A segurança é um tema muito importante nessa eleição, porque, por motivos que, para mim, não estão claros, mas não sou especialista na área, houve um aumento importante da criminalidade nas últimas duas décadas de maneira crescente. E tem até um certo enigma, porque, na medida em que houve redução da pobreza durante o lulismo, se esperava uma redução da violência, e na verdade houve um aumento, especificamente em áreas onde a redução da pobreza foi maior. Por exemplo, nas grandes metrópoles do Nordeste. E nós temos hoje um problema de segurança pública muito importante no Brasil, que vem só aumentando.

O candidato que bater nessa tecla vai ter mais chances com o eleitor?

Eu tenho a impressão de que todos os candidatos terão que falar do assunto, porque se tornou um assunto entre os prioritários. Em parte, uma abordagem simplista feita pelo candidato Bolsonaro a respeito desse tema também explica sua popularidade. Vamos ter que ver agora, no período de debates, que é curto, mas que de alguma maneira já começou, porque os meios de comunicação começam a fazer grandes entrevistas etc., vamos ver como é que essa primeira abordagem vai se sustentar. Eu suponho que vão surgir outras visões e propostas, espero, que possam se contrapor a essa abordagem mais intuitiva do problema.

Por que o senhor acha que a democracia está sob ameaça?

Acho que a democracia está sob ameaça por dois motivos. Historicamente porque houve um golpe parlamentar que abriu a porta da excepcionalidade. Não foi um golpe de Estado, que implicaria a intervenção das Forças Armadas, que implicaria em supressão das liberdades civis, coisa que não ocorreu. Porém, vamos notar o seguinte: essa abertura da porta da excepcionalidade já trouxe de volta, por exemplo, os militares para a política. Nós temos um candidato que é oriundo das Forças Armadas [Jair Bolsonaro] e temos mais de 80 candidatos espalhados pelo país que vêm das Forças Armadas, coisa que não acontecia antes. E nós temos várias manifestações de lideranças militares dizendo que estão não só atentos para a situação, mas que se sentem convocados a uma ação, que eu espero não seja uma ação de intervenção e que não seja uma ação que leve de novo o Brasil para uma situação de autoritarismo. Porém, já existe essa novidade.

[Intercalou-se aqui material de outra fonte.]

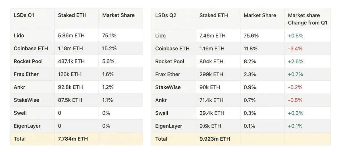Select Lido's 7.46m ETH cell
The image size is (341, 152).
pyautogui.click(x=212, y=36)
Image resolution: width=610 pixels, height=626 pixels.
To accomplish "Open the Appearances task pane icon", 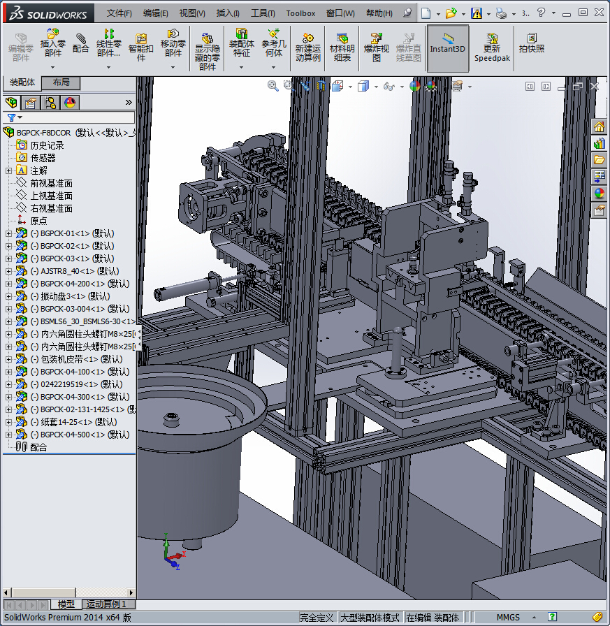I will click(599, 193).
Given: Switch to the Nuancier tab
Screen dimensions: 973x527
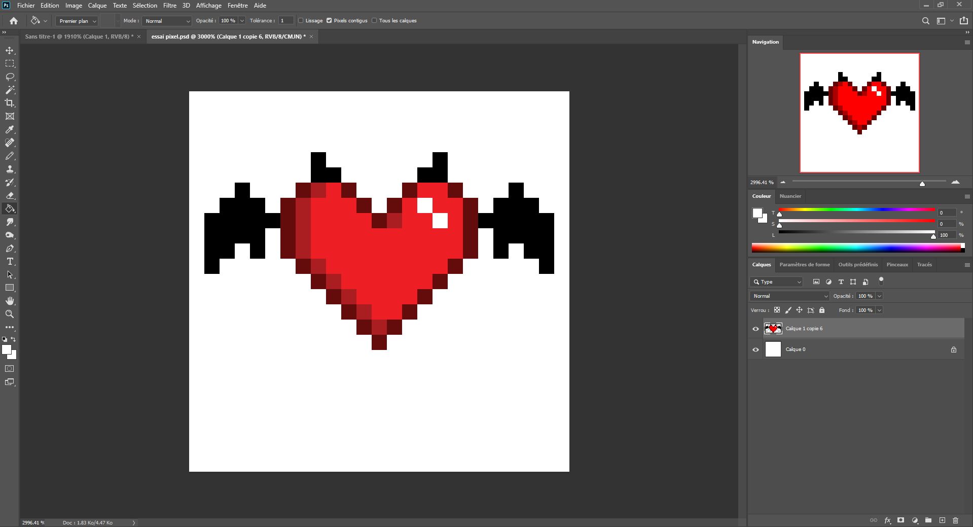Looking at the screenshot, I should [x=790, y=196].
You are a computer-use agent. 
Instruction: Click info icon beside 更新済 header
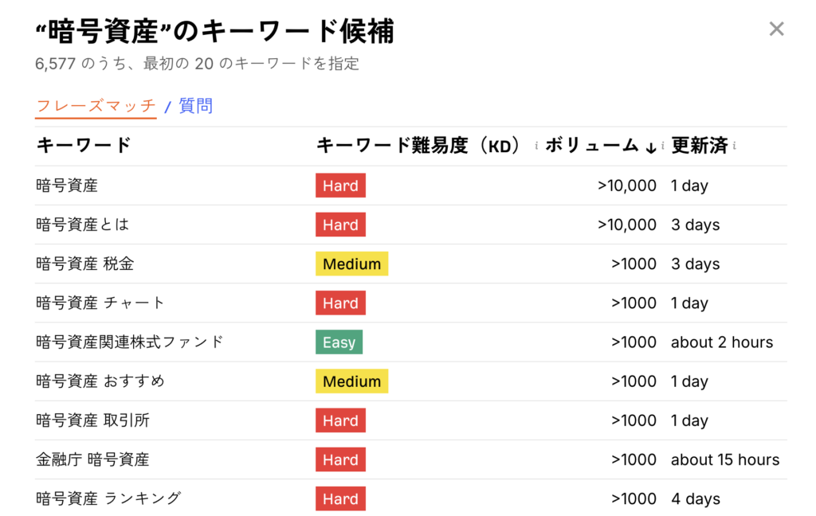pyautogui.click(x=734, y=146)
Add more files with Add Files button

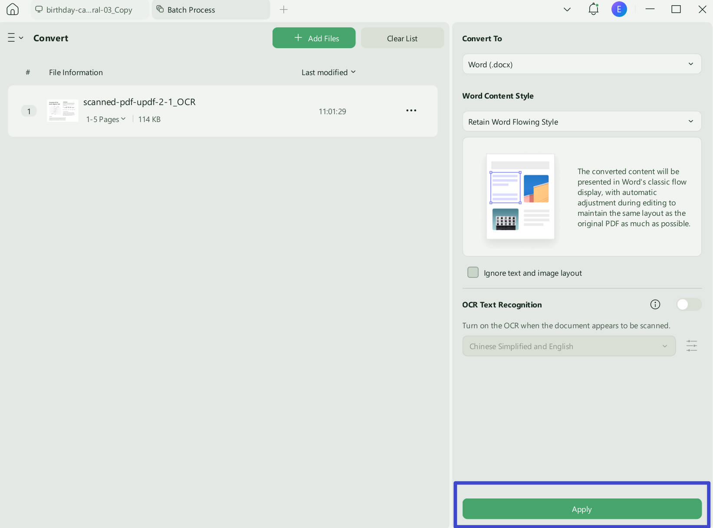[314, 38]
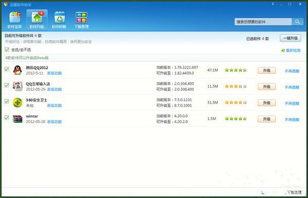The image size is (308, 198).
Task: Click the search magnifier icon
Action: 297,22
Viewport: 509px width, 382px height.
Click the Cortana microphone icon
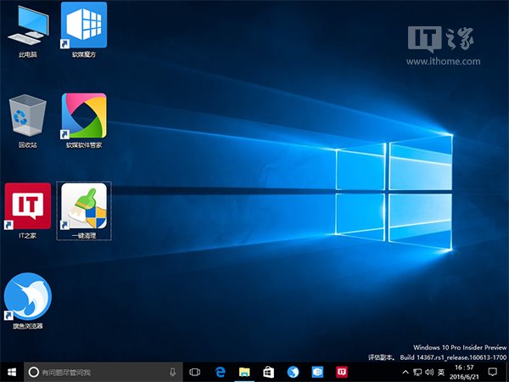[x=173, y=372]
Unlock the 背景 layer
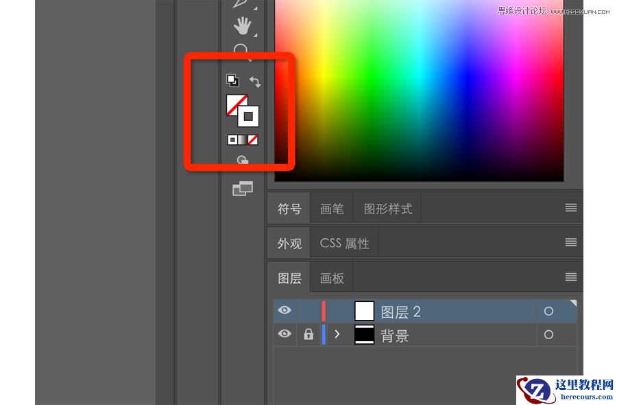Screen dimensions: 617x405 (308, 334)
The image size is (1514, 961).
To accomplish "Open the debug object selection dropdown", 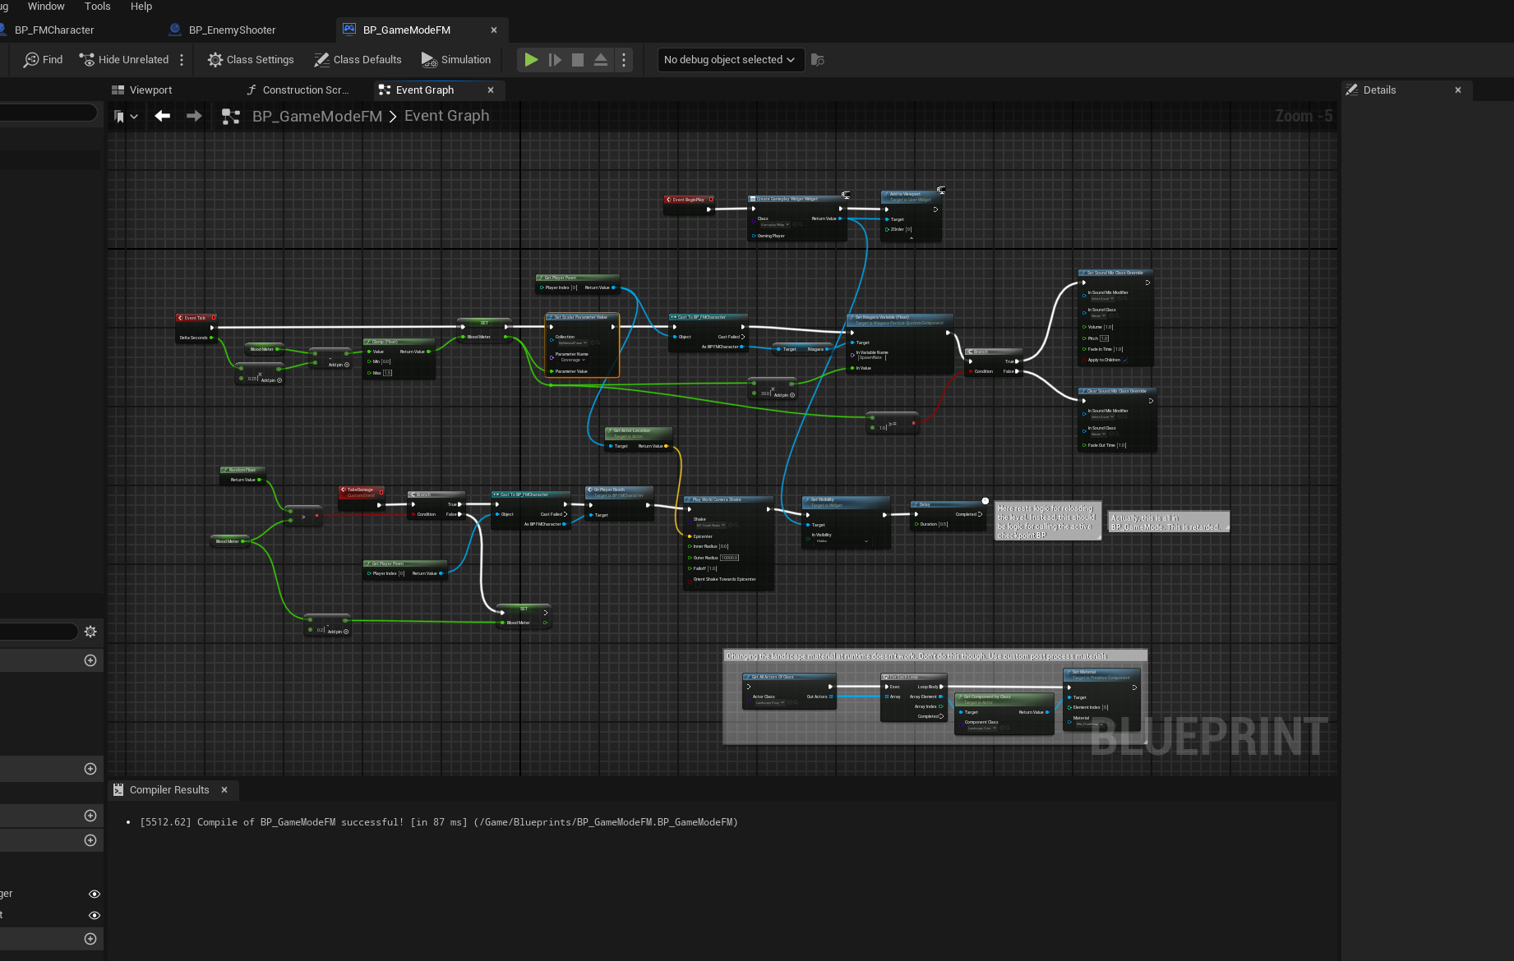I will pos(729,60).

Além disso, você tem uma espécie de escalada da violência política. Eu poderia citar os tiros contra a caravana do ex-presidente no Sul, os tiros contra o acampamento em Curitiba, o assassinato da vereadora Marielle Franco como fatos maiores, mas nós temos muitos fatos espalhados pelo país de violência política, coisa que não havia até 2014 ou mesmo até 2016. Nós estamos, nesse sentido, sim, diante de uma situação que eu costumo dizer: a democracia se esgarçou; ela não rompeu e pode romper.

O senhor finaliza o seu livro com a seguinte frase: "Quando a ressaca cessar, o quebra-cabeça precisará começar a ser remontado". Poderia comentar?

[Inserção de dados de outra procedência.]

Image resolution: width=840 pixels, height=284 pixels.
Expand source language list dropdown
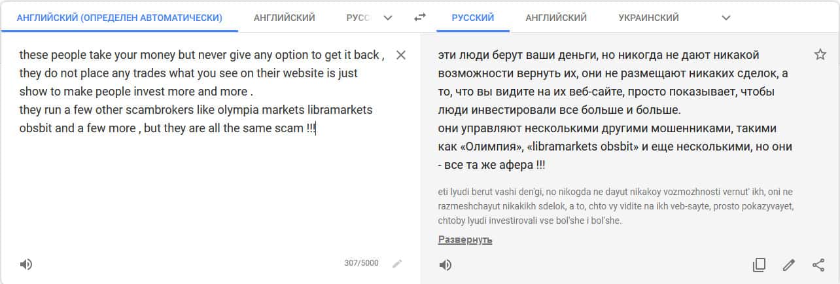coord(388,18)
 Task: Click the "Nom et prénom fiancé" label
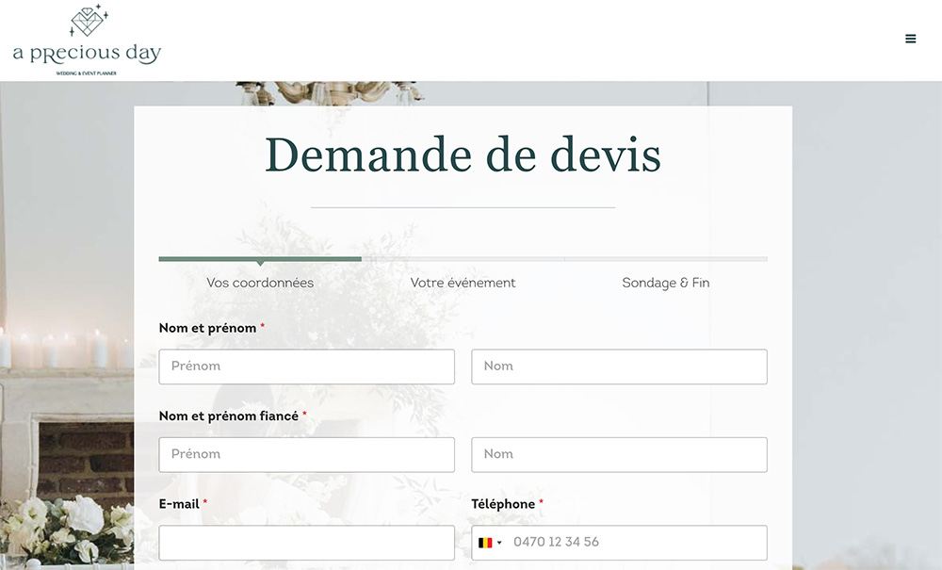click(228, 416)
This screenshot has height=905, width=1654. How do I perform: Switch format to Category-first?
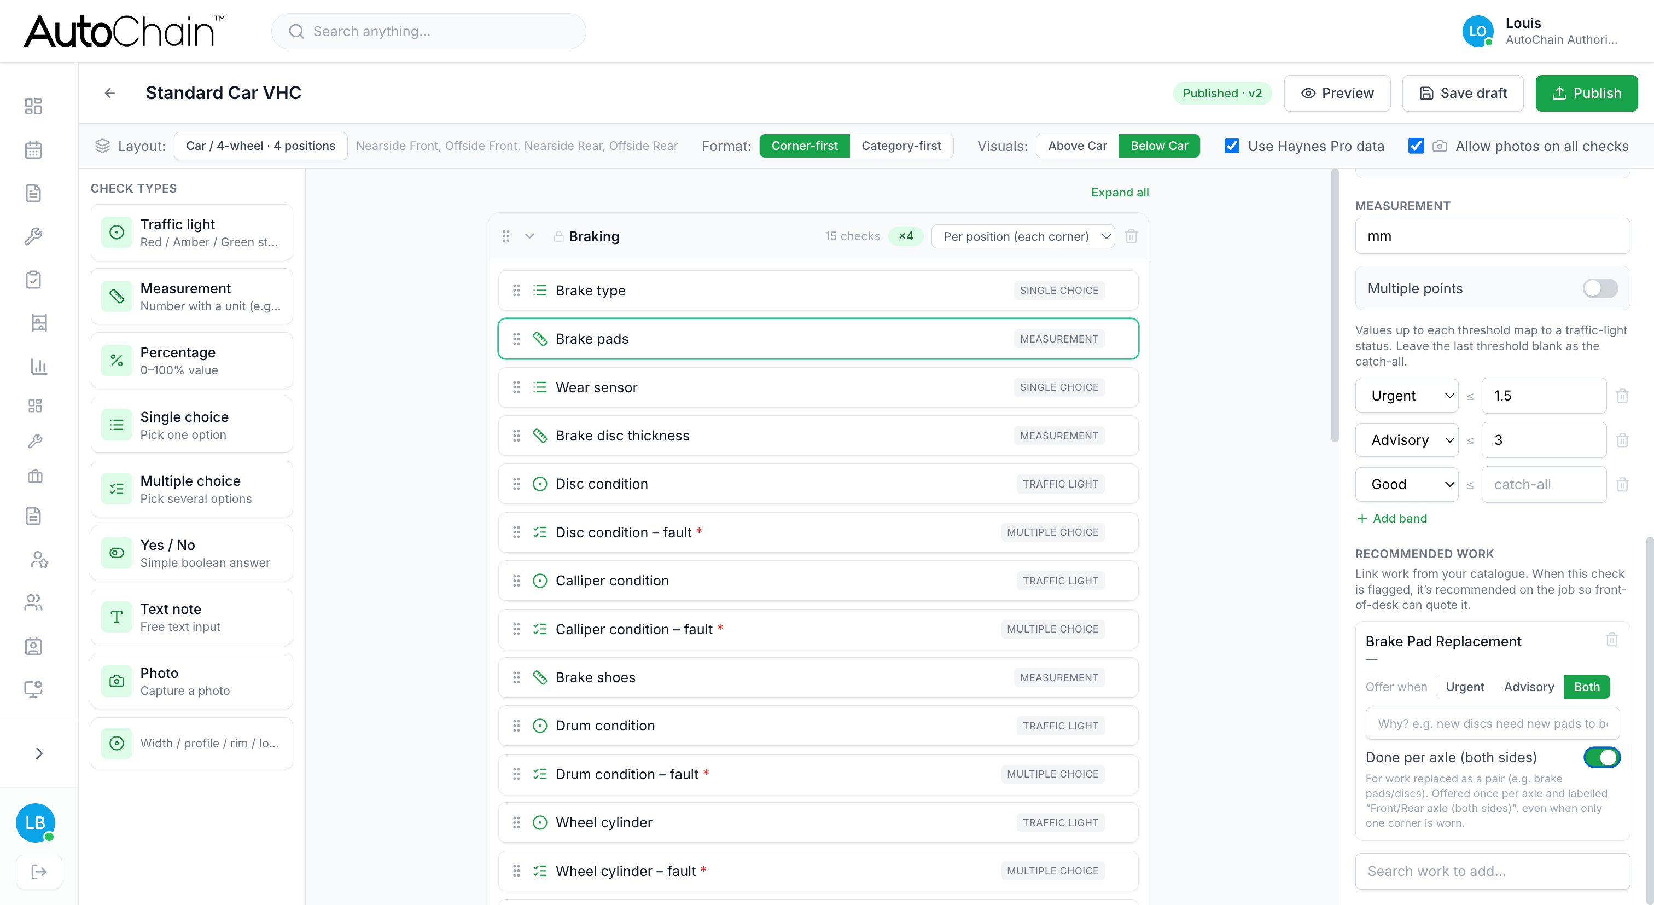(x=901, y=146)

Remontar o quebra-cabeça significa entender exatamente o que aconteceu. O que houve entre 2011 e 2016 foi tão complexo que eu chamo de quebra-cabeça. O que eu procuro fazer no livro é trazer à tona o que eu entendo que sejam algumas peças, na expectativa de que outros trabalhos se somem, para depois dar uma figura mais completa. Mas também [me refiro] à reconstrução, sim, de uma condição do pacto democrático e de uma possibilidade de que o Brasil complete ou faça, na verdade, não estamos perto de completar, a integração social que daria ao país uma possibilidade de transitar para um outro estágio. Na minha visão, o Brasil ainda não incorporou o conjunto da população a condições mínimas de vida, dignas de vida, o que significa incorporar a economia mais avançada do país, porque ele é muito díspar. Enquanto o Brasil não completar isso, não poderá ter outros projetos. Esse é o problema fundamental, que eu achei, num determinado momento mais otimista, que a minha geração iria ver ser resolvido, e não foi.